If Elder can beat Springfield South at 6:15 p.m. today, ,and West Hi can beat Vandalia Butler at 8 p.m., you'll have two neighborhood rivals playing at 7:30p.m. Saturday for the right to advance to big-school state tournament.
That's something that's never happened in the history of the rivalry.
We told the kids there's at least a 25 percent chance of that happening, Elder coach Joe Schoenfeld said. If you have Elder and West Hi playing for the regional championship, 20 minutes up the road, it would be something.
Only about 1 1/2 miles separate Elder and West Hi. The schools have played 89 times in basketball; Elder has dominated, winning 74 times.
The schools once were s top rivals. But the rivalry has faded over the years.
First, the Thanksgiving Day football game was scrapped. Then open enrollment for the Cincinnati Public Schools made Western Hills less of a neighborhood school.
We don't have any kids from Price Hill (where Elder is located), West Hi coach Lannis Timmons said. We have some from Westwood and Fairmount, Cumminsville, but none from their district.
Said Schoenfeld: Most of our players are from the Oak Hills school district.
The Elder players don't know the Western Hills players and vice versa, so the rivalry has settled down.
Withrow and Winton Woods are bigger rivals for us, Timmons said, because the kids know each other. The play on the same AAU teams. But in the community, it's still a big rivalry.
That's because the roots are so deep. The Elder-West Hi football game on Thanksgiving morning was an event as much as a game. The teams packed Elder Stadium each year. When the game outgrew the Pit, it was moved to Riverfront Stadium, where it drew 20,000-plus.
For 50 years, it was the biggest thing of the year, said former UC baseball coach Glenn Sample, West Hi Class of '49.
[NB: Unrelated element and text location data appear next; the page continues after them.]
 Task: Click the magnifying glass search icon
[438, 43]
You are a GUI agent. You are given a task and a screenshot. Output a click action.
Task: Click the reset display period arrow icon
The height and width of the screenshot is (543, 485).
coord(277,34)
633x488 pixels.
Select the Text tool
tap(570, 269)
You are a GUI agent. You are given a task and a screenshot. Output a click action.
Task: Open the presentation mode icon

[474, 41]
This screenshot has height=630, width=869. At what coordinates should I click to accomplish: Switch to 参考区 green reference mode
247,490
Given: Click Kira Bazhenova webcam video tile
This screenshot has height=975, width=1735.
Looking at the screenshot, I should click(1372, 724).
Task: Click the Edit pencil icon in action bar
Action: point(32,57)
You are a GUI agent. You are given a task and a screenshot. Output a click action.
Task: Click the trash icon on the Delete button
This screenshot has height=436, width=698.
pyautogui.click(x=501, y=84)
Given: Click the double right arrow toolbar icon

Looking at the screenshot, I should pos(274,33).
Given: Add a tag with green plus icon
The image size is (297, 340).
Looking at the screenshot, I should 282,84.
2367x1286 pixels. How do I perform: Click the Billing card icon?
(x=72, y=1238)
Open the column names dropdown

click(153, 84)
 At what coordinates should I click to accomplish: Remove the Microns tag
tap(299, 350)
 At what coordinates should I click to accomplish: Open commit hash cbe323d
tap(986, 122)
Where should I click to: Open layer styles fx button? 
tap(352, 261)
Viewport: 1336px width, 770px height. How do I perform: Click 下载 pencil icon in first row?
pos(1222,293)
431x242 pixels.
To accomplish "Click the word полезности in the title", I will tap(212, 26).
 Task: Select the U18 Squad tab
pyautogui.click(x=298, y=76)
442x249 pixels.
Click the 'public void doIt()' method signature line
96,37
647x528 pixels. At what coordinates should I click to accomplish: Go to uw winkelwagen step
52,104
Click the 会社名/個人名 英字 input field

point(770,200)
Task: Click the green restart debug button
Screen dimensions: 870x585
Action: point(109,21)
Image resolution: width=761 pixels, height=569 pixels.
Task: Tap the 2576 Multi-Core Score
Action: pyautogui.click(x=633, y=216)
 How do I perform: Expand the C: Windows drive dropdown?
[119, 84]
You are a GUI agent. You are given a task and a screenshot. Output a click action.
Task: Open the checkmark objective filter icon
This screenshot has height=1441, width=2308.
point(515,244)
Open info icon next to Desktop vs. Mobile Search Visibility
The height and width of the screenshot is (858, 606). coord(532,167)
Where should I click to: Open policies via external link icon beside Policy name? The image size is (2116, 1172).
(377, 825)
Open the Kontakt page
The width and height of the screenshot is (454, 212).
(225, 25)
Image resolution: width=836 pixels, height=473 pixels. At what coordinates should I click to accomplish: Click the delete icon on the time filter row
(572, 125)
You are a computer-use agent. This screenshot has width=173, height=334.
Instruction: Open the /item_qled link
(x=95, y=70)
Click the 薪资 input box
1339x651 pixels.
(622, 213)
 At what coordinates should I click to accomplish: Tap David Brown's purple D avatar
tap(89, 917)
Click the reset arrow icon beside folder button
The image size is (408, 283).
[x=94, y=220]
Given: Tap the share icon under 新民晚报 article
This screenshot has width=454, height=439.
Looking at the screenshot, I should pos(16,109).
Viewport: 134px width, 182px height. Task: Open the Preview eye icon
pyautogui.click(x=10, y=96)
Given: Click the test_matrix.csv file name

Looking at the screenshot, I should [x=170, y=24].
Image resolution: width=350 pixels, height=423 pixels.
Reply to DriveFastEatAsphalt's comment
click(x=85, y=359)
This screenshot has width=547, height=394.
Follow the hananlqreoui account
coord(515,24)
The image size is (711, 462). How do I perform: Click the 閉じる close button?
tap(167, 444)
But when the game began to hurt the teams' chances to get into the football playoffs, it was moved to an early date.
That hurt the rivalry. So did changing demographics.
When I grew up in Price Hill, I hung around with kids that went to Elder, Sample said. I was one of two Protestant kids in my neighborhood. The others all went to Elder.
The fact that Elder's a Catholic school is one reason for its dominance of the basketball rivalry, Sample said.
I never played basketball until I was in the ninth grade, he said. All those parishes in Price Hill had teams.
While the overall rivalry has cooled a bit, it's still hot on the court this year. That's because Western Hills' lone loss to a Cincinnati school was to Elder Jan.8.
I was up at West Hi the other day, Sample said. They're all talking about playing Elder. They're hyped up because Elder is the only team that beat them.
Elder is equally excited.
We had 2,500 tickets, Schoenfeld said. They sold out in three lunch periods.